New Database Tracks Human Rights Violations in the Caribbean

Author
North America and the Caribbean Regional Correspondent

NSWP Member Caribbean Vulnerable Communities Coalition (CVC), a working group of organisations and leaders advocating for populations affected by HIV, launched an online database this month. The Shared Information Database (SID) will be used to collect information about human rights abuses experienced by people living with HIV, sex workers, drug users, transgender people, men who have sex with men, marginalised youth, immigrants and inmates.

CVC created the database to gather clear and accurate data to show the frequency and severity of human rights violations in the Caribbean. In 2013 the Human Rights Watch published a report on abuses experienced by the LGBT community in Jamaica.  More than half of the research participants said they had experienced some form of violence related to their gender or sexual identity. Currently, anti-sodomy laws exist in Jamaica and Guyana, and in Guyana a transgender person may not appear in court without wearing clothes associated with the sex they were assigned at birth. According to PANCAP/CVC-COIN studies conducted in 2011 in Kingston, 25 percent of sex workers have been a victim of violence in their club, 38 percent on the street, and 29 percent at the hands of personal partners. Nearly 30 percent reported having been sexually abused.  

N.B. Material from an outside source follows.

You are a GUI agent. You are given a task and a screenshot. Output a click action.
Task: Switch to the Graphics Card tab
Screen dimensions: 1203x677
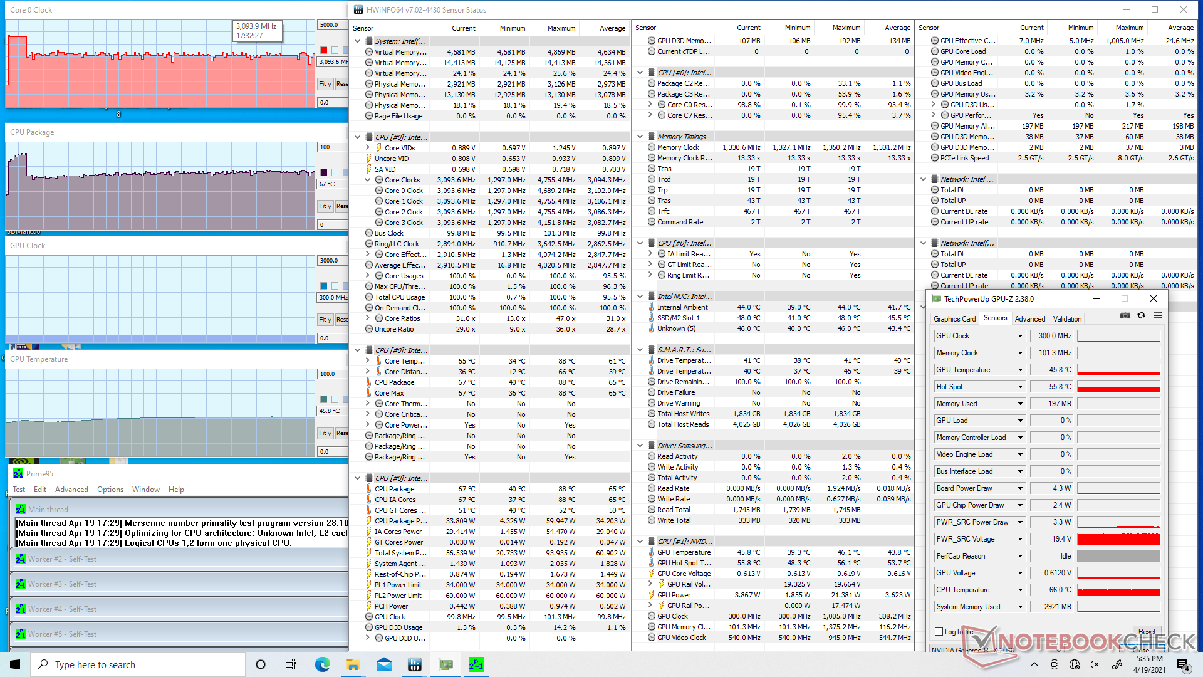pos(954,319)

The database was created to be used by non-governmental and civic organisations that come into contact with vulnerable populations. The group will train providers at agencies on how to input data to protect the confidentiality of the victims of violence. Currently the organisation has trained and shared the database with several organisations in Jamaica, Belize, Guyana and Haiti including NSWP member Jamaica Forum for Lesbians and Gays (JFLAG). Individuals linked into the organisations would make reports with the assistance of a provider. The information collected will be shared across participating members to guide their programming and inform advocacy work. The database would also allow CVC to identify trends in identity-based violence and to collaborate with law enforcement where appropriate.  

The SID is one of several interventions being developed by CVV and Centro de Orientacion e Investigacion Integral (COIN) as part of a three-year Caribbean Civil Society Grant through The Global Fund to Fight AIDS, Tuberculosis and Malaria. The programming seeks to increase access and quality of care for those living with HIV.